_Directions for this task_: Your copy should hold exactly the lines from the one containing "Image resolution: width=614" through the last line of the entries, and no pictures.

_Extracted data_:

• • • • • • •

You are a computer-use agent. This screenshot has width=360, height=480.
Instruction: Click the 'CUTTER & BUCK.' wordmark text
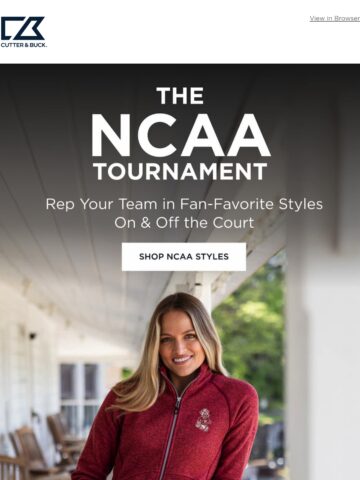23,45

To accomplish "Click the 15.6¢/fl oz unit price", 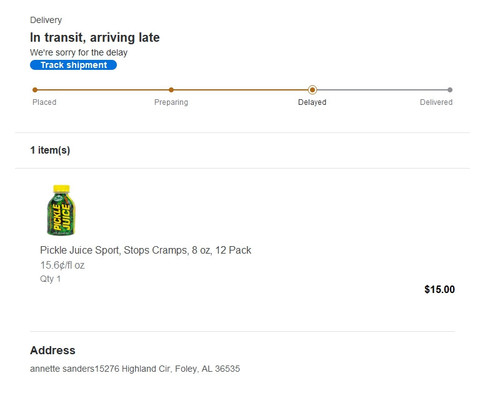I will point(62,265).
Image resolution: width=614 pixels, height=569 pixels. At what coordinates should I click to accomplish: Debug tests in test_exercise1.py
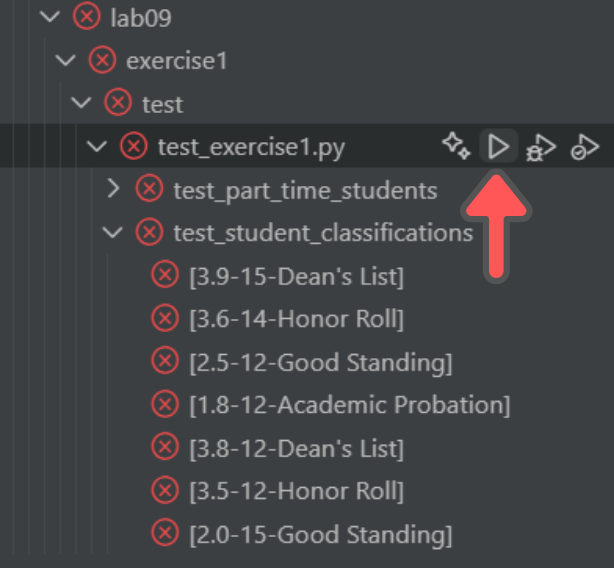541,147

• • • • • • •

_Solved exercise_:
Image resolution: width=614 pixels, height=569 pixels. At what coordinates should I click to accomplish: Debug tests in test_exercise1.py
541,147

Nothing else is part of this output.